The radiator fan on these cars has two separate speeds they can run at, LOW and HIGH.
In the case of this 2006 Gransport, the low speed turns on at 95 deg C and shuts off at 90 deg C. Conversely the high speed turns on at 100 deg C and shuts off at 95 deg C. This assumes no air con.
The way that the speed is reduced in the low speed case is that the circuit is fed through a resistor that causes a voltage drop and in turn causes the fan to spin slower. This resistor is subjected to high temperatures due to the power it must dissipate and often fail open. When they do, the low speed fan no longer functions.
The replacement part (p/n 263140) isn’t necessarily that expensive, but still runs around $75.
Mine was looking a bit sorry. The green insulating coating had cracked away and exposed the resistive element inside.
Ideally it looks something more like this when new
Regardless of the physical appearance the resistor still may work perfectly fine.
The first thing to check is that there are no breaks in the metal coil wrapping around. If they are, the resistor is most definitely shot and needs replacement. If no obvious damage, the next thing to verify is that the resistance is still to spec indicating there’s no breaks or the resistive strip isn’t marginal.
The reason this test is needed is that regardless of the physical appearance looking good, there’s actually a small thermal fuse underneath the resistor (metal cylinder). Its job is to open the circuit should the resistor reach extreme temperatures. Mine has a Microtemp 216C which will blow open between around 191C and 200C. This is a one shot deal as well and once it’s blown open, will remain open circuit forever. (notetoo this isn’t measuring coolant temperature, its the temperature in the vicinity of the resistor)

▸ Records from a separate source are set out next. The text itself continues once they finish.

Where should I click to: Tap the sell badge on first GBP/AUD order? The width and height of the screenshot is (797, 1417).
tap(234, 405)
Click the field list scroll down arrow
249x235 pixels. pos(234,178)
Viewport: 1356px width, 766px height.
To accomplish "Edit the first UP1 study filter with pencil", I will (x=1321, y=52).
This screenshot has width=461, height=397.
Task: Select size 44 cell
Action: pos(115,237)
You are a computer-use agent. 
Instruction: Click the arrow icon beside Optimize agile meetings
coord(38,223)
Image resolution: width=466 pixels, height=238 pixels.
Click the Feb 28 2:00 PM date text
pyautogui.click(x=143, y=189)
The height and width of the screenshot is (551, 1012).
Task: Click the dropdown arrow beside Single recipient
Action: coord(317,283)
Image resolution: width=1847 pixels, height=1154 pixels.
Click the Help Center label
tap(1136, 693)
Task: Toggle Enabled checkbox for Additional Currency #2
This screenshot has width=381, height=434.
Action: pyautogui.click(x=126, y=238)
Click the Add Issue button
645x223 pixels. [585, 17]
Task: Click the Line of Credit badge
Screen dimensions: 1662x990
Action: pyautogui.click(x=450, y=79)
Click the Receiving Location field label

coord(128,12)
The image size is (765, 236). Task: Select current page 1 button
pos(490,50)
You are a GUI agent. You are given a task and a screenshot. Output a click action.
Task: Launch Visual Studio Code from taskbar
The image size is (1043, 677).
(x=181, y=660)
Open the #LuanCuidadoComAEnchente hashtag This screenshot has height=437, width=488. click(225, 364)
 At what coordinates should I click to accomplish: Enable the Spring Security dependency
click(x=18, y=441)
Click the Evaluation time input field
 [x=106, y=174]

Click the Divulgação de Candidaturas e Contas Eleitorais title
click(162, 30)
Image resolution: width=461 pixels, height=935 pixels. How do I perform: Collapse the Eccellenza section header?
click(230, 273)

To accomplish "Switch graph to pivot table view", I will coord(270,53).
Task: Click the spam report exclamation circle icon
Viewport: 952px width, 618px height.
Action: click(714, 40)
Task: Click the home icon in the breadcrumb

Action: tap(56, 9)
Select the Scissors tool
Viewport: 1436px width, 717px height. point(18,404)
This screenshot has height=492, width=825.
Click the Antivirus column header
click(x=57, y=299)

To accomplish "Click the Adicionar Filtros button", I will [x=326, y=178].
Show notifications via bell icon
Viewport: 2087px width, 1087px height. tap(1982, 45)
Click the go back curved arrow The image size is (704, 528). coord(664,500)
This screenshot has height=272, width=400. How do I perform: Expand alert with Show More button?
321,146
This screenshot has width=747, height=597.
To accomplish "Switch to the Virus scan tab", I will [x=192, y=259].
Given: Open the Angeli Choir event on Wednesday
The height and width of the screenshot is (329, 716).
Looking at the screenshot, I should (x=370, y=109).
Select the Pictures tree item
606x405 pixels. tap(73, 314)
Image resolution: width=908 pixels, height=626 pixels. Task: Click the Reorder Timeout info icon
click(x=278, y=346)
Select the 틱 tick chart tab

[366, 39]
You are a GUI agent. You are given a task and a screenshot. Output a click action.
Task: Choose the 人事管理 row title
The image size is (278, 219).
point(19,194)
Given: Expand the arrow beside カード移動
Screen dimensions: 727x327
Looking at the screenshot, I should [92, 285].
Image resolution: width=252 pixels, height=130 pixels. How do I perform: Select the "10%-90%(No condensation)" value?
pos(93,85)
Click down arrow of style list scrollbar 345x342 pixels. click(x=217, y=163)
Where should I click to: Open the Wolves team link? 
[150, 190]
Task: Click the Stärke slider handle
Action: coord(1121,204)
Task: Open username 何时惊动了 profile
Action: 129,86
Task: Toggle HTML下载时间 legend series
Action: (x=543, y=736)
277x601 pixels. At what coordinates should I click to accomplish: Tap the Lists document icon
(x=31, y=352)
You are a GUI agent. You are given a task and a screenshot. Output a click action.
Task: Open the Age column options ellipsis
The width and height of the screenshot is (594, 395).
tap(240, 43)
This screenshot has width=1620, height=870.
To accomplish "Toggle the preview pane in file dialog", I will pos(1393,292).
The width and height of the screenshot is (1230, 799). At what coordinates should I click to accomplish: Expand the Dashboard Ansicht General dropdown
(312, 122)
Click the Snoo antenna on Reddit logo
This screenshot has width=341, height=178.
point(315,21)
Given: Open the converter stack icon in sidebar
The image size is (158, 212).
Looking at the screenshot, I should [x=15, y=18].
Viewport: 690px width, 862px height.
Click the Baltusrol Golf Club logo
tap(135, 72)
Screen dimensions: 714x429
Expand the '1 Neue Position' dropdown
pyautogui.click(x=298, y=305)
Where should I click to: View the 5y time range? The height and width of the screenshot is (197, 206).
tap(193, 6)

The nominal resistance of the resistor part is 0.23 ohms based on the sticker on the part. Measuring this low of a resistance with a basic ohm meter directly would not be very accurate. Problems such as the leads on your multi-meter themselves likely have a resistance in this neighborhood, and the measurement itself would be highly dependent on how well you can get the probes to contact the terminals on the resistor. For fun I tried this and I was measuring fairly random values of about 0.46 – 2.7ohms using this method (e.g. not very useful). My probes, with nothing being measured by them themselves were alone showing 0.18 ohms.
A more accurate way to do this is to use the 4-wire method. This entails feeding a constant current through the resistor and simply measuring the voltage drop across it. This measurement is generally unaffected by the test leads and how well they make contact and so is much more accurate. The main pre-requisite for this test is that you have a DC power supply capable of outputting a constant current. If you don’t, you can still get away doing this test with a DC battery (keep the voltage low!! e.g. 1.5V AA) and first measuring the current in the circuit, and then measuring the voltage drop but it’s not nearly as convenient.
For my setup, I setup a constant current source of 0.5A on my power supply. I then measured the voltage across the resistor as close as possible to the resistor itself using a multi-meter to be 117.1mV.
Using some simple Ohm’s law, V=IR or R=V/I. In this case, R=0.1171V / 0.499A = 0.235 ohms. Or in other words, this resistor is actually currently still good and lands pretty much dead on the expected 0.23 ohms. To sanity, you can try different currents and should see the voltage follow linearly. e.g. I tried 0.25A next and measured 59.6mV (e.g. R=0.238ohms) so my measurements match up nicely. This means my resistor is still within spec and doesn’t have any marginal opens (increasing the resistance) or unintended shorts (reducing the resistance). The insulation is badly damaged though and I’ll likely want to get it replaced.